→ GIVEN RECORDS:
--*--

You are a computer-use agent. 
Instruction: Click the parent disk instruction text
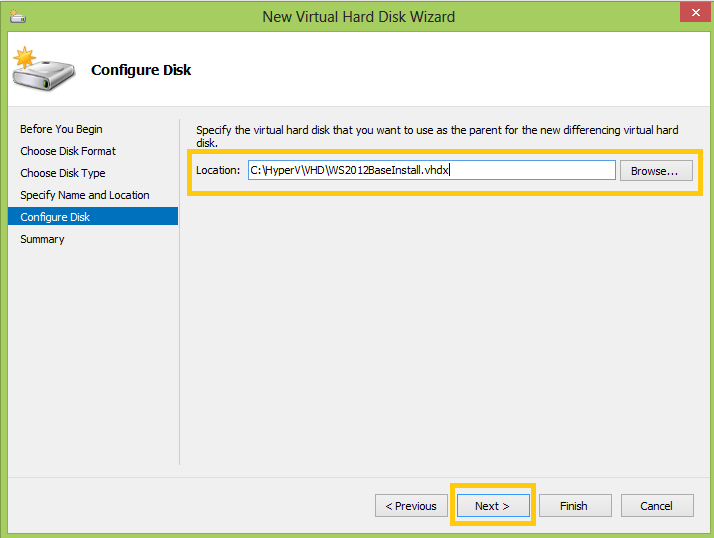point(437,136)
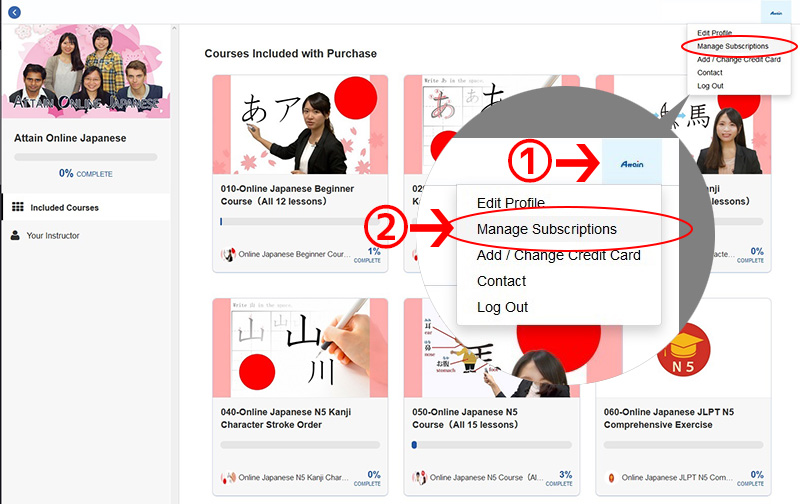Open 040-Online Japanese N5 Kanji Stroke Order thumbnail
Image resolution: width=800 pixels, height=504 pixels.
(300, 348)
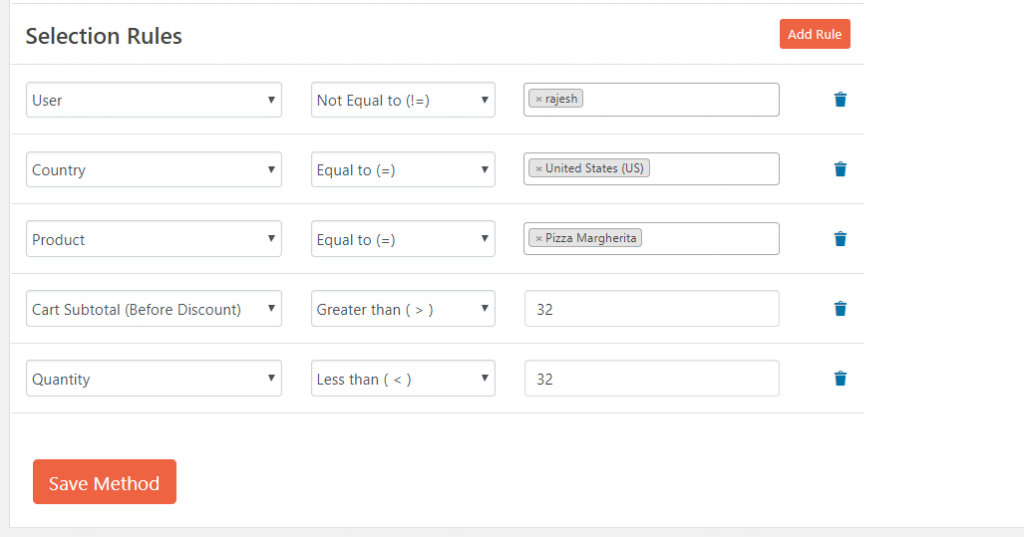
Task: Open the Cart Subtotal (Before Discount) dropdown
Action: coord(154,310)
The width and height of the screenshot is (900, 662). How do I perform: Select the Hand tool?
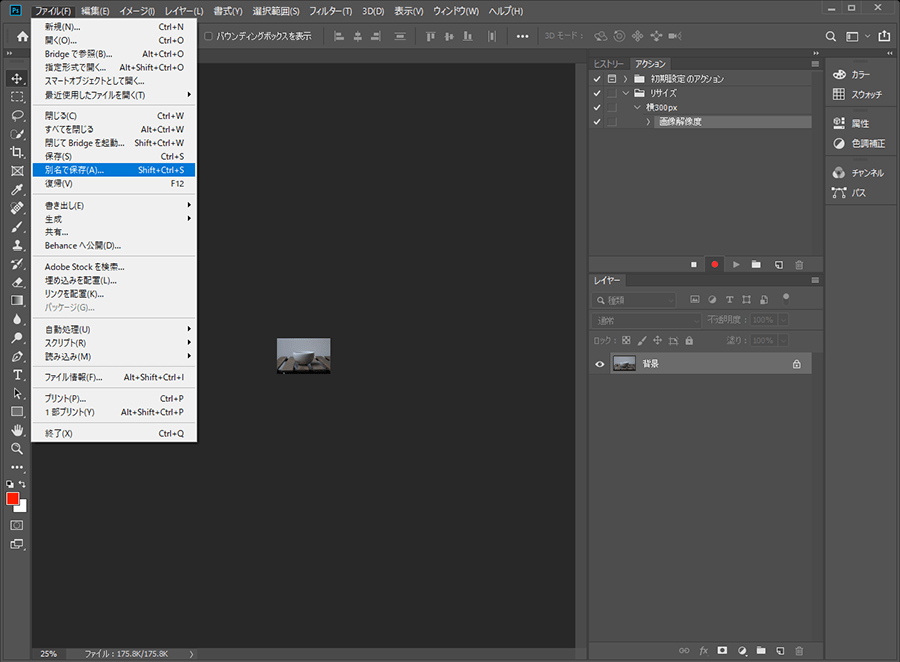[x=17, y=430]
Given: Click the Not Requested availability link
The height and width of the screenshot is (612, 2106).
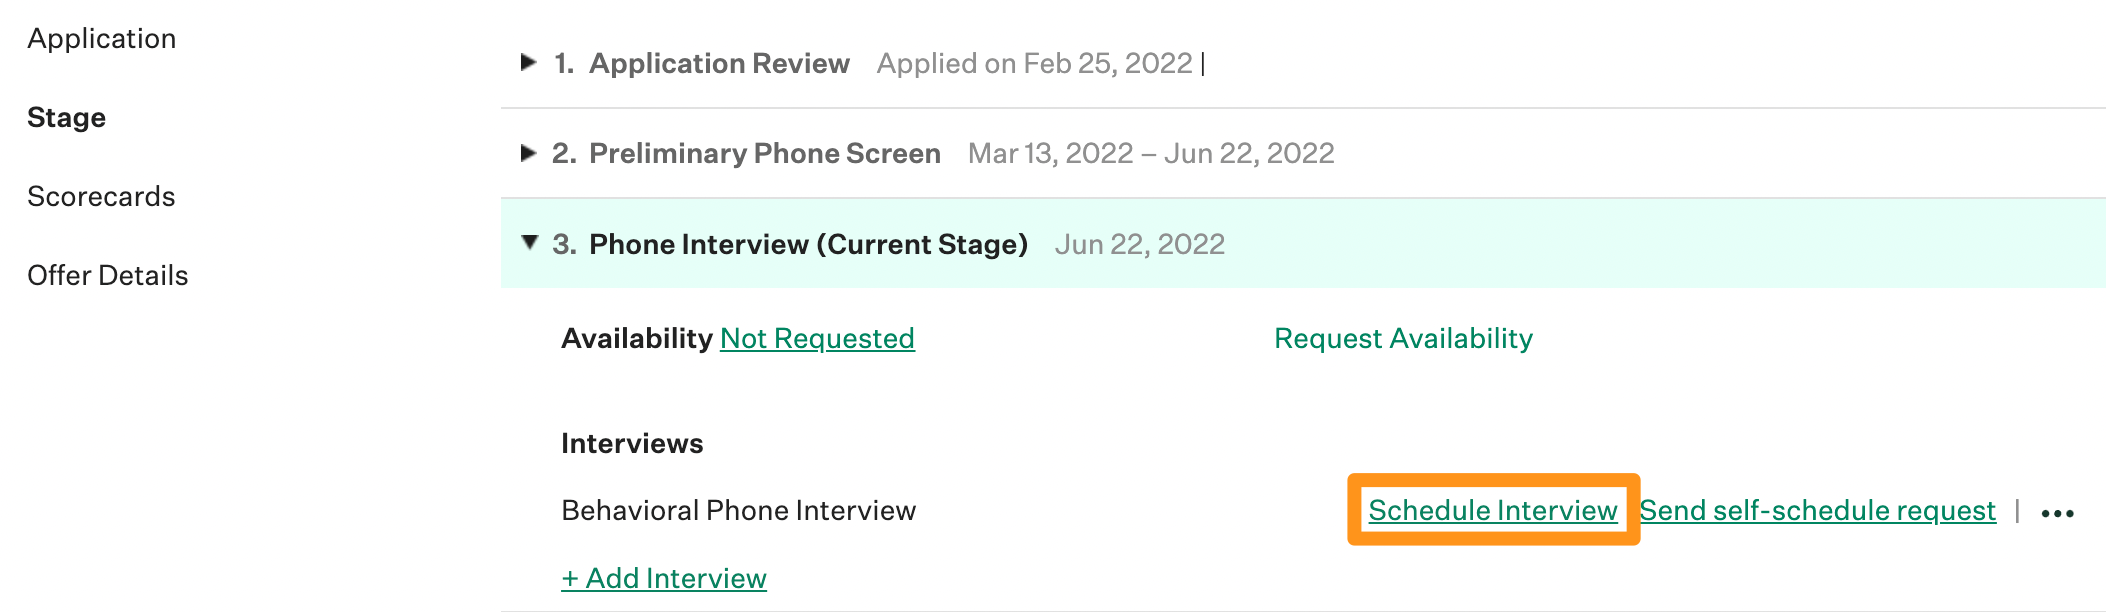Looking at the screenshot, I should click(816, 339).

--*--

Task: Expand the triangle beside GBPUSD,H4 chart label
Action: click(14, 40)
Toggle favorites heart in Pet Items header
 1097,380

--*--

→ YOUR ASSIGNMENT: Quote word for word only the lines above from the one containing "Instruction: Click the" through the one containing "Given: Click the". Pictures stay out of your copy.

→ OUTPUT:
Instruction: Click the parent disk instruction text
point(437,136)
Open 040-Online Japanese N5 Kanji Stroke Order thumbnail
Image resolution: width=800 pixels, height=504 pixels.
(300, 348)
Task: Open the Cart Subtotal (Before Discount) dropdown
Action: coord(154,310)
The width and height of the screenshot is (900, 662). How do I perform: Select the Hand tool?
[x=17, y=430]
Given: Click the Not Requested availability link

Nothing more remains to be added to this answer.